[About this exercise] In the polygon-partitioning post below, which pieces fill an area of 20 inside the pentagon formed from the 3X7 rectangle?
━━ Source extract ━━
'Congruent' Partitions of Polygons
Here is another polygon partitioning problem, a work-in-progress thought:
Problem: Given a polygon P and an number N. We need to cut from
P, N mutually congruent (*) pieces (or 'tiles')of a suitable shape such that the area inside P is as fully covered by the pieces as possible.
(*) - two polygons are congruent if one can be made to
coincide totally with the other by translation, rotation or 'flipping
over'.
Note 1: It is known that a convex polygon *need not* admit a partitioning into N congruent pieces which together cover the whole of its interior. eg:
http://domino.research.ibm.com/Comm/wwwr_ponder.nsf/challenges/December2003.html
(Part 2 of the 'challenge').
Guess: It seems this inevitability of there being a left-over (in some cases)is a 2D phenomenon. Any 3D input region appears cuttable into, say, 2 (or any N) identical and non-convex pieces which fill the whole of the input region in a very fractally way with dense and interpenetrating branches (somewhat like the two worms which eat up an anpple in Gamow's '1,2,3,infinity').
So, the problem requires us to choose the shape the identical pieces should have so
that as little area of the input polygon is left uncovered - or the
input sheet is as fully 'utilized' as possible.
-----------------
Further thoughts:
-----------------
1. Consider the following claim: for any N and for any input *convex* polygon, if we do the 'congruent partitioning' with the further condition that the identical pieces are also convex and find the best solution, it will also be the global optimum - ie. allowing the pieces to be concave leads to no better utilization of the input convex polygon.
This claim - that the best congruent partition of a convex polygon can be done with convex pieces - is *not true* it appears (thanks to Prof. Erich Friedman).
eg: Consider a 3X7 rectangle and remove a unit square from a corner; then form the *convex hull* of the resulting object, getting a pentagon or area 20.5. Out of this, an area of 20 can be filled by five L-tetrominoes - non convex objects. No convex congruent partition of this pentagon appears to leave such a small remainder.
━━━
━━ Recorded information ━━
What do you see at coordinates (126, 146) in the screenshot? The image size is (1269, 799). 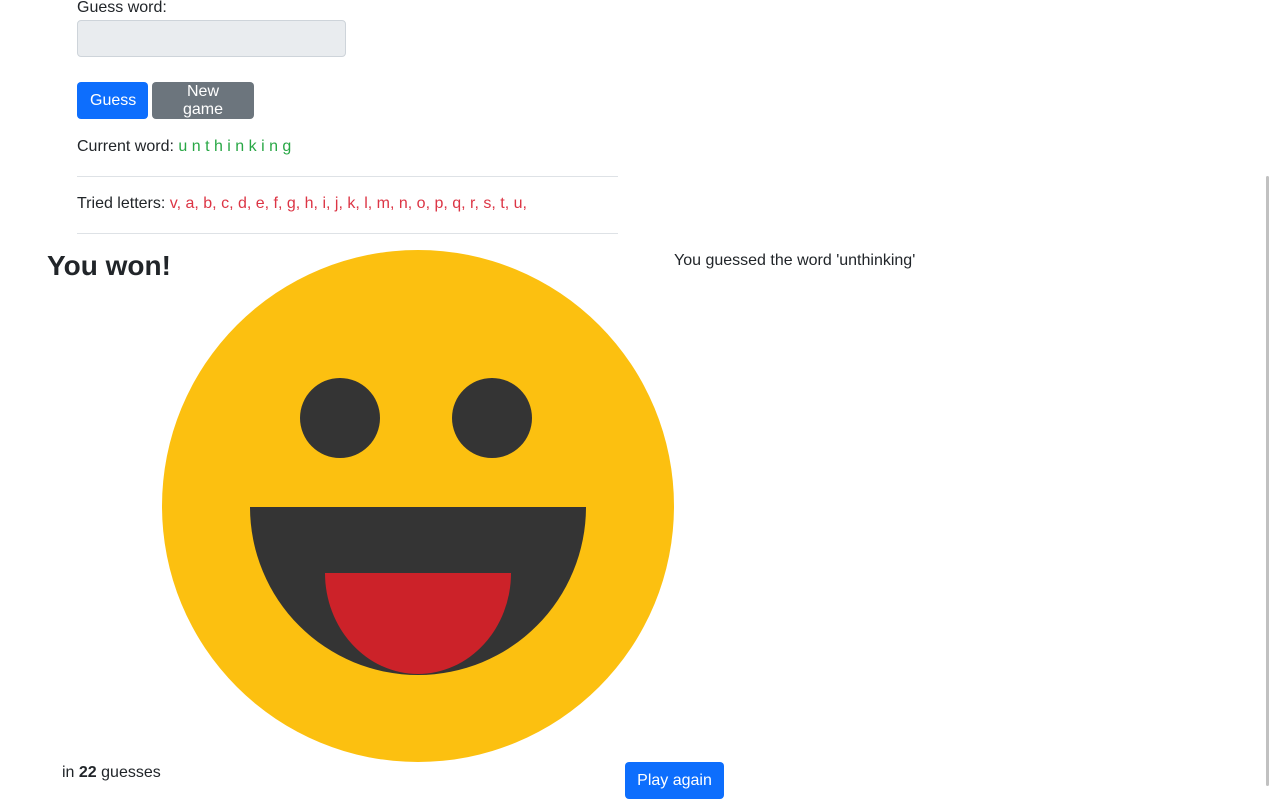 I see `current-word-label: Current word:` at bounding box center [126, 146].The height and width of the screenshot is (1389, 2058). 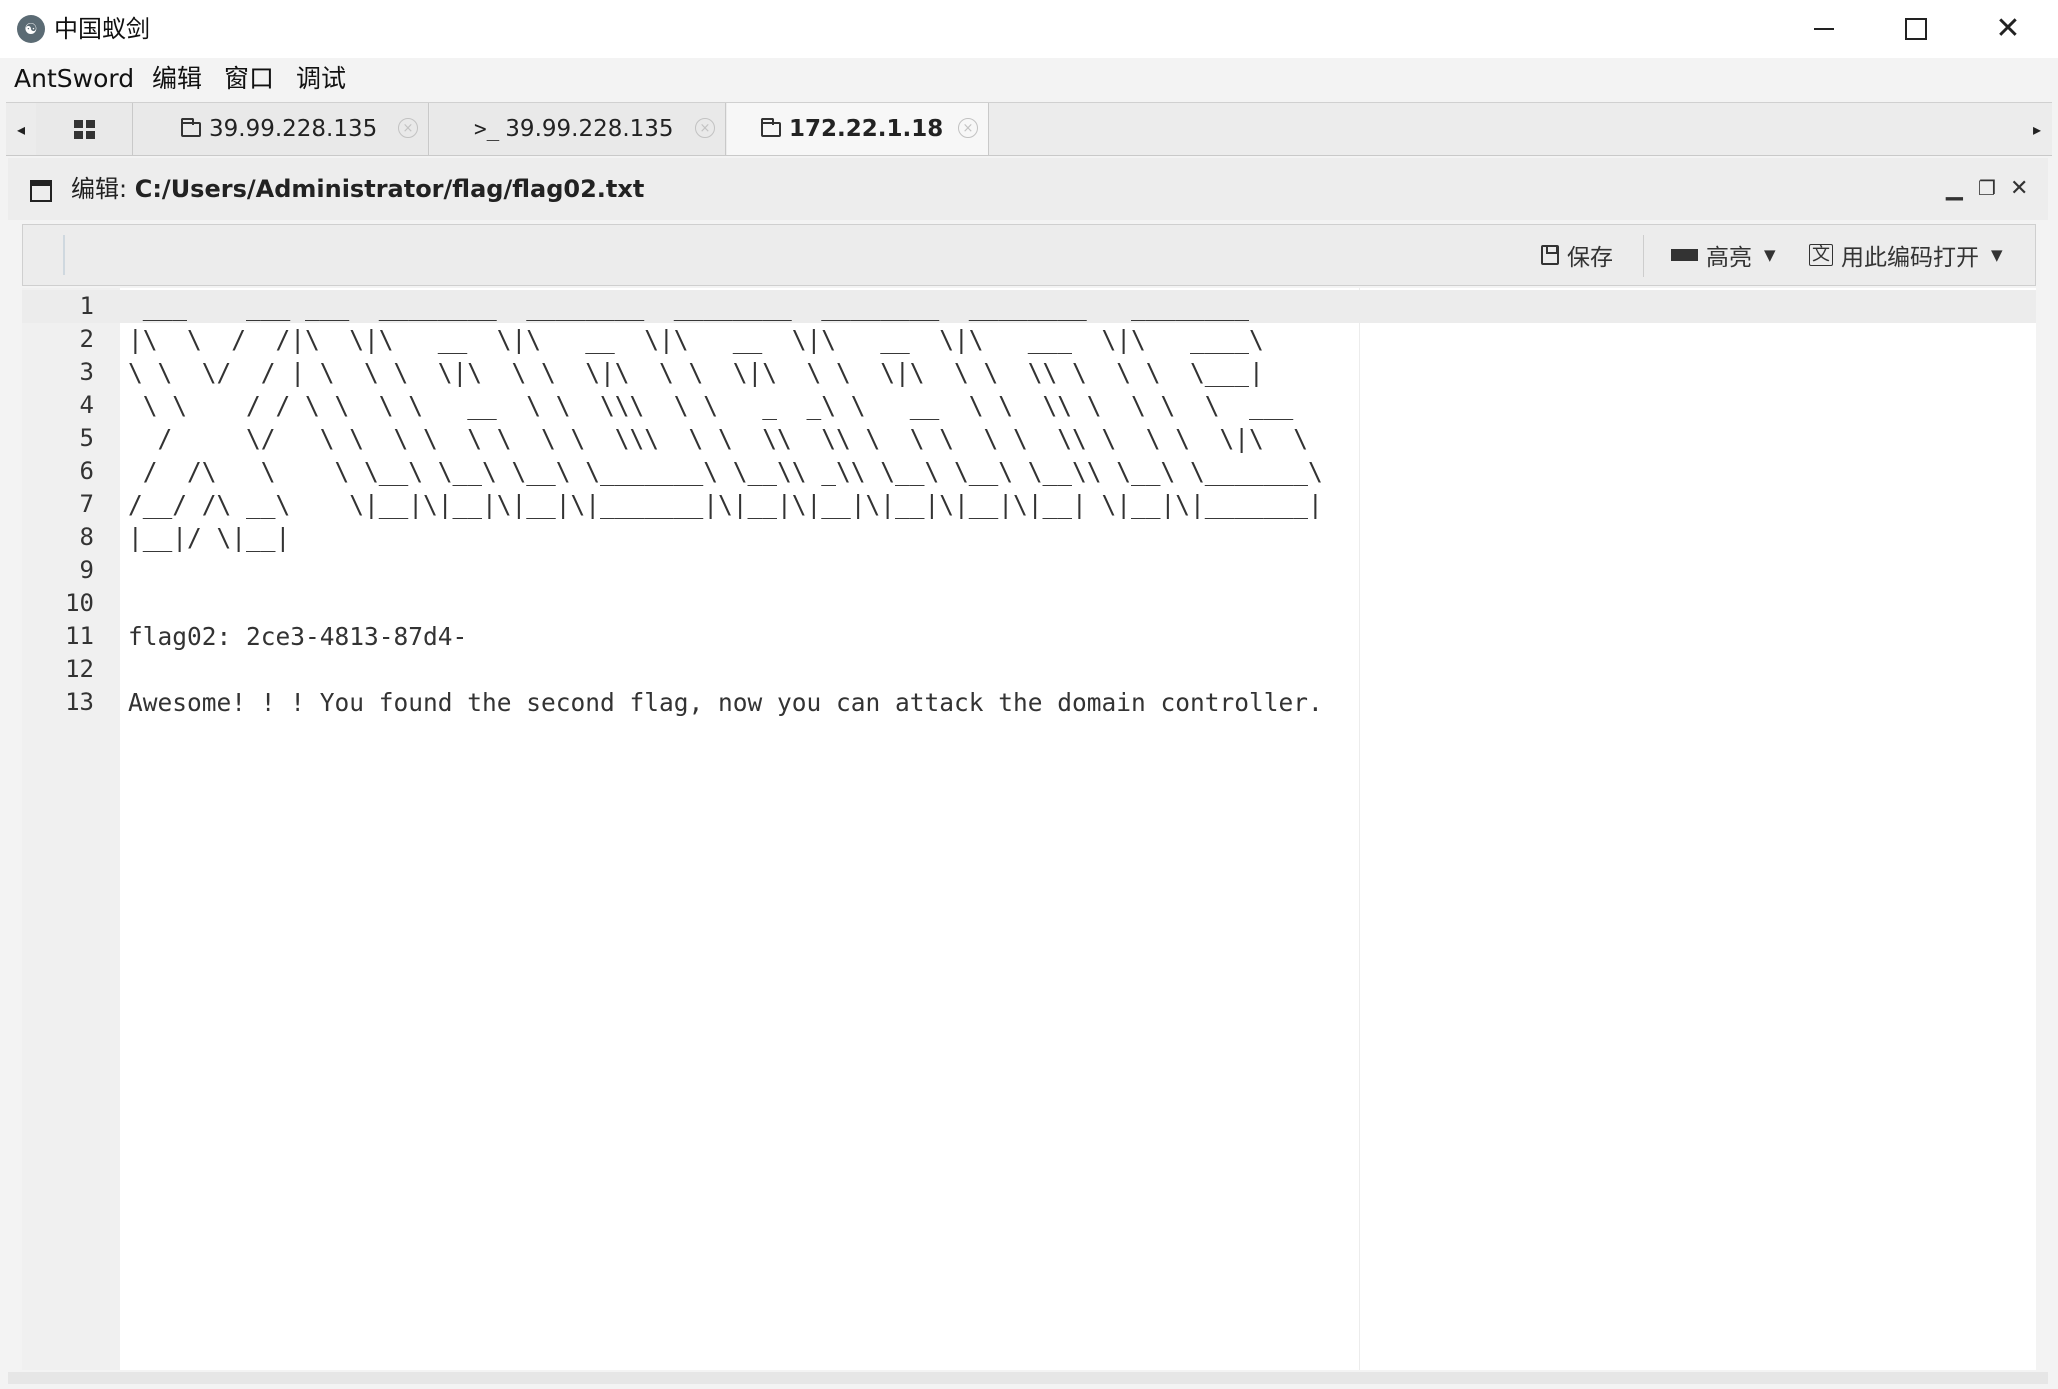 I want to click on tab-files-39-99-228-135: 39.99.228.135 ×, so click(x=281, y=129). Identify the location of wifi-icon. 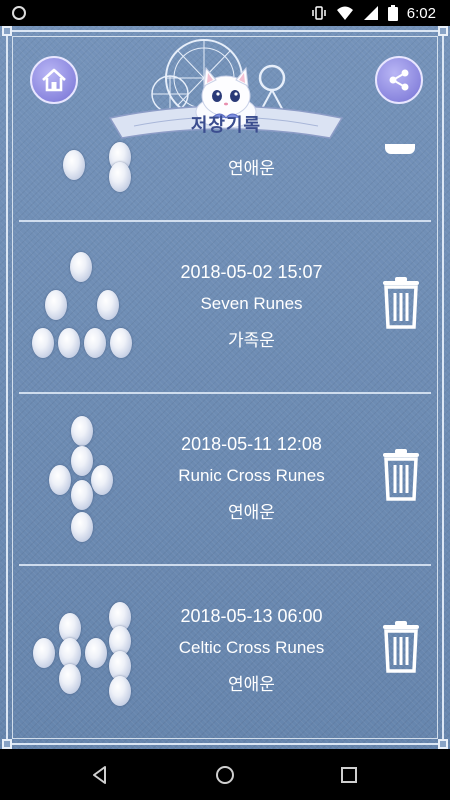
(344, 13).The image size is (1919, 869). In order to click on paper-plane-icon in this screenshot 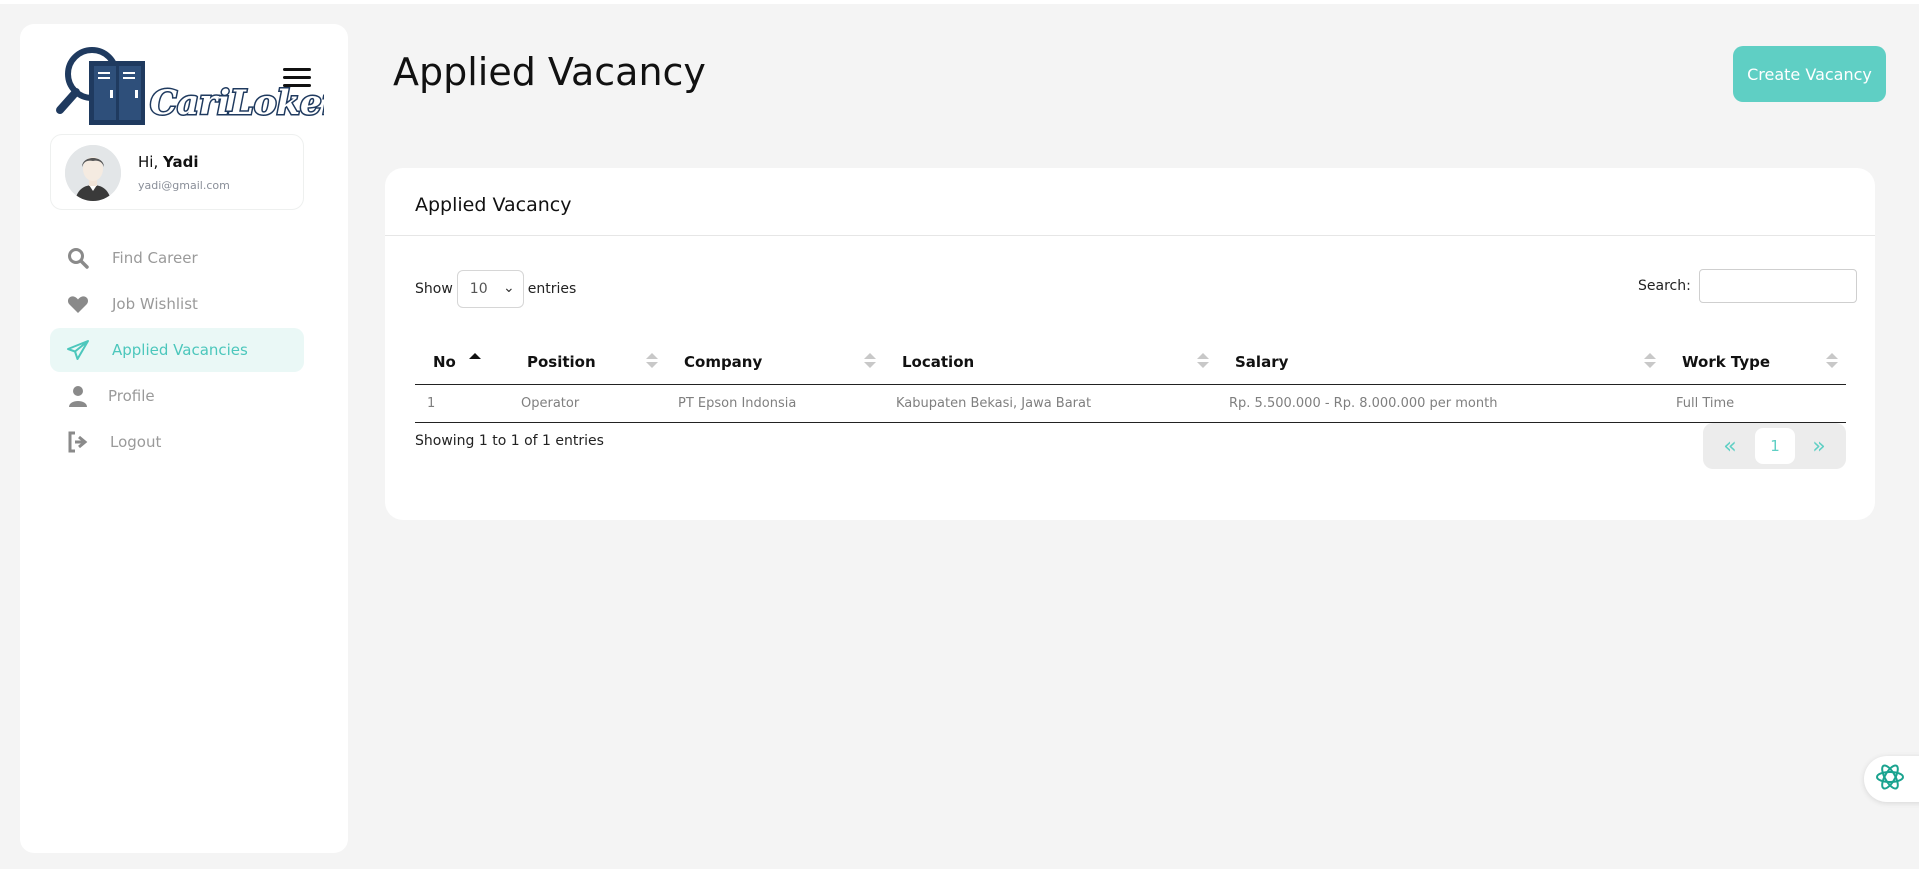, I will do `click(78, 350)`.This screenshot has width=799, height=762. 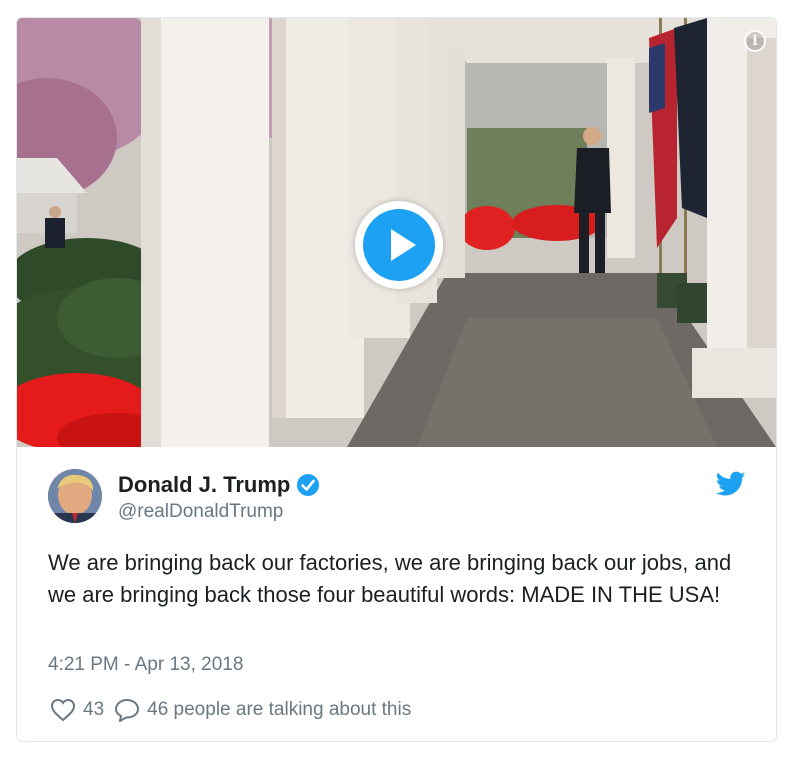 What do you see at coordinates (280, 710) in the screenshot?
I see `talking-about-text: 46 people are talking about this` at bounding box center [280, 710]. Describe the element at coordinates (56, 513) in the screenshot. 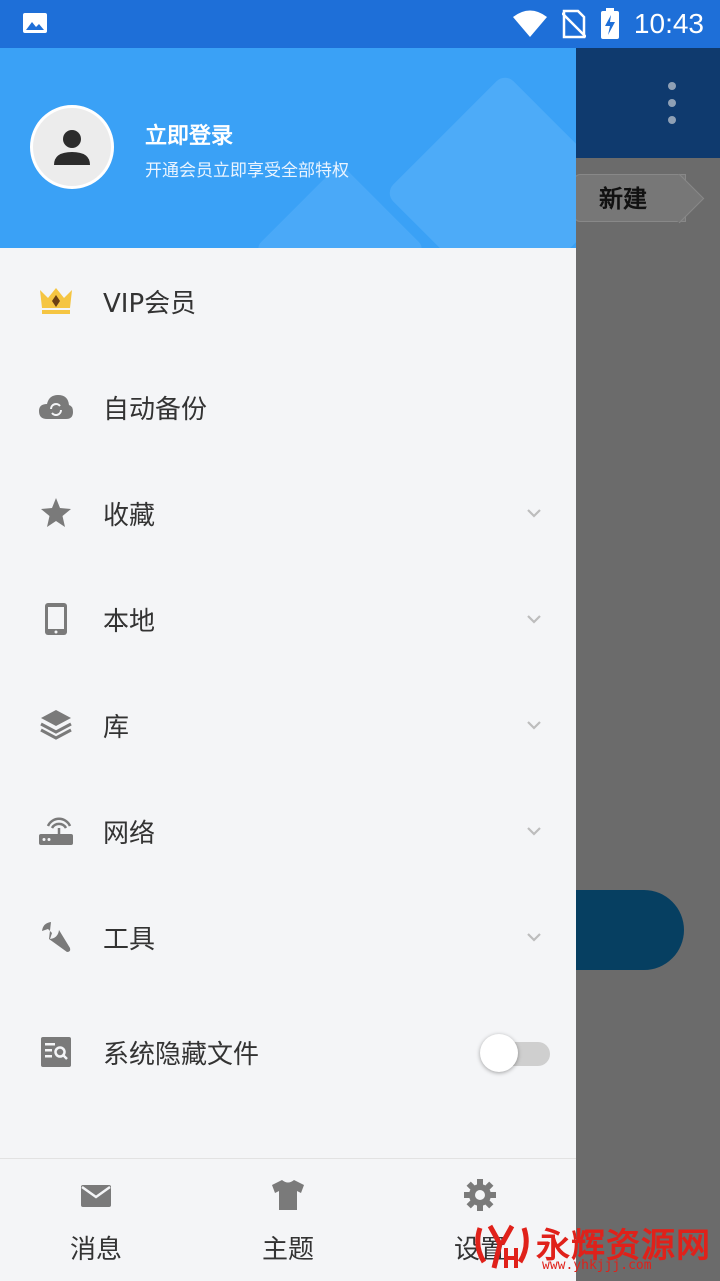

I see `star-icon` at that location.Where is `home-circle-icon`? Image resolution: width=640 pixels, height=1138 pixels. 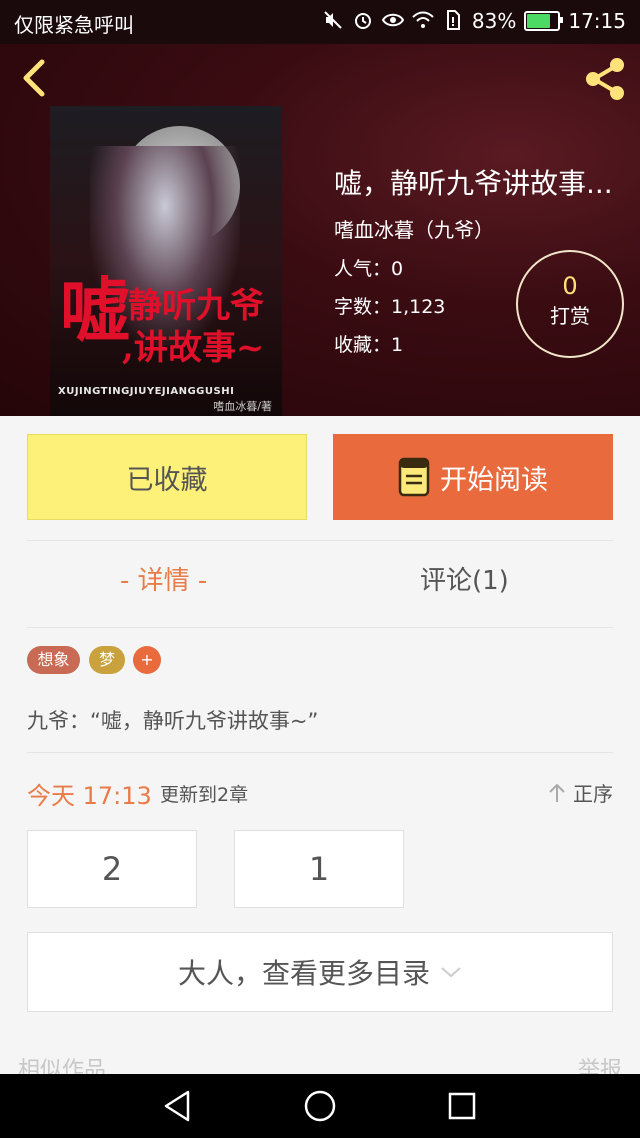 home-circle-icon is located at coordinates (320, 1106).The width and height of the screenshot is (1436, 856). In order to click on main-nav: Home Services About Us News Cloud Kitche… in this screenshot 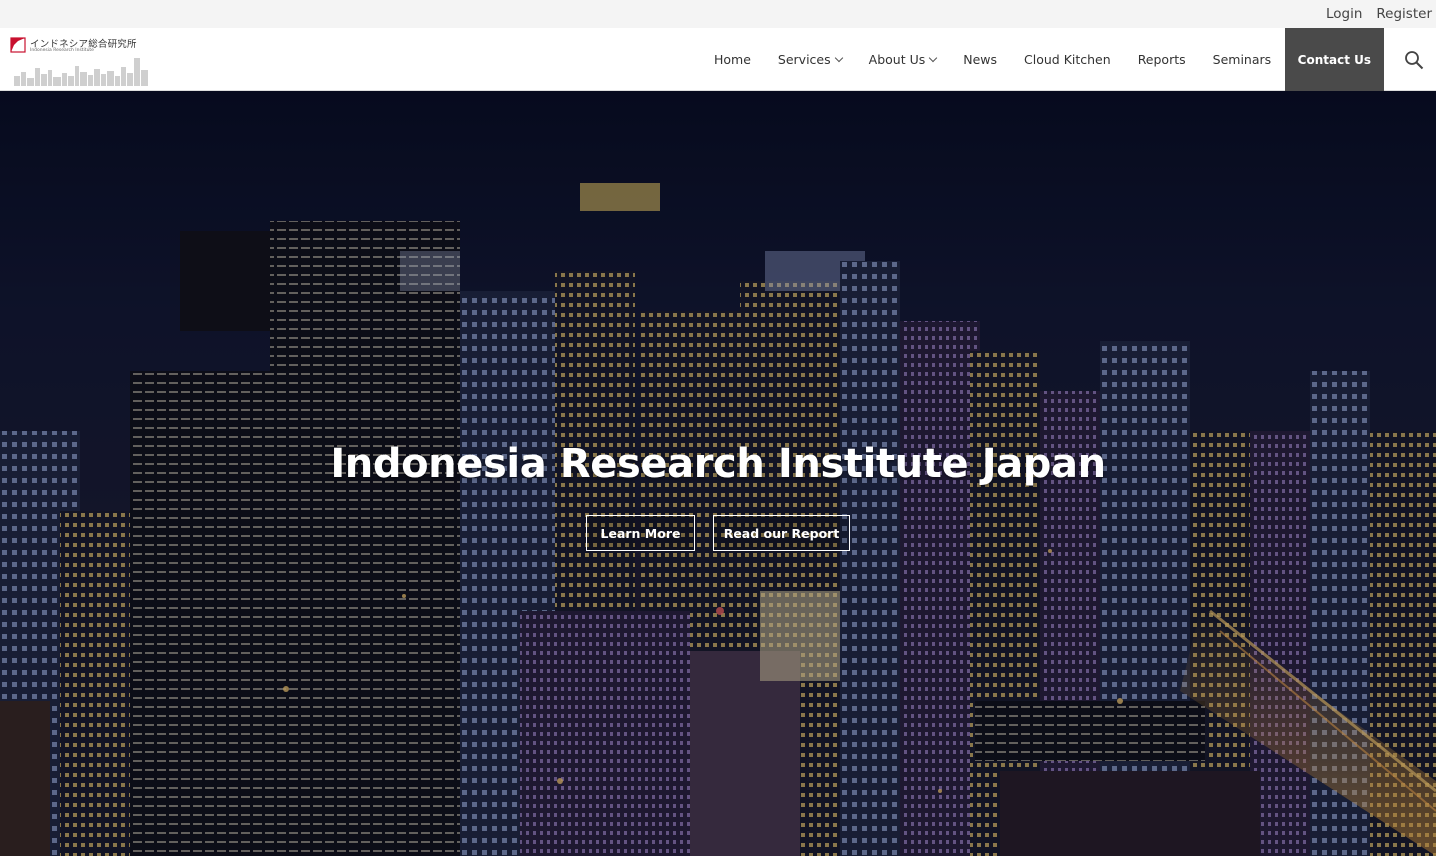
━━━
[Response below] Five L-tetrominoes, which are non-convex.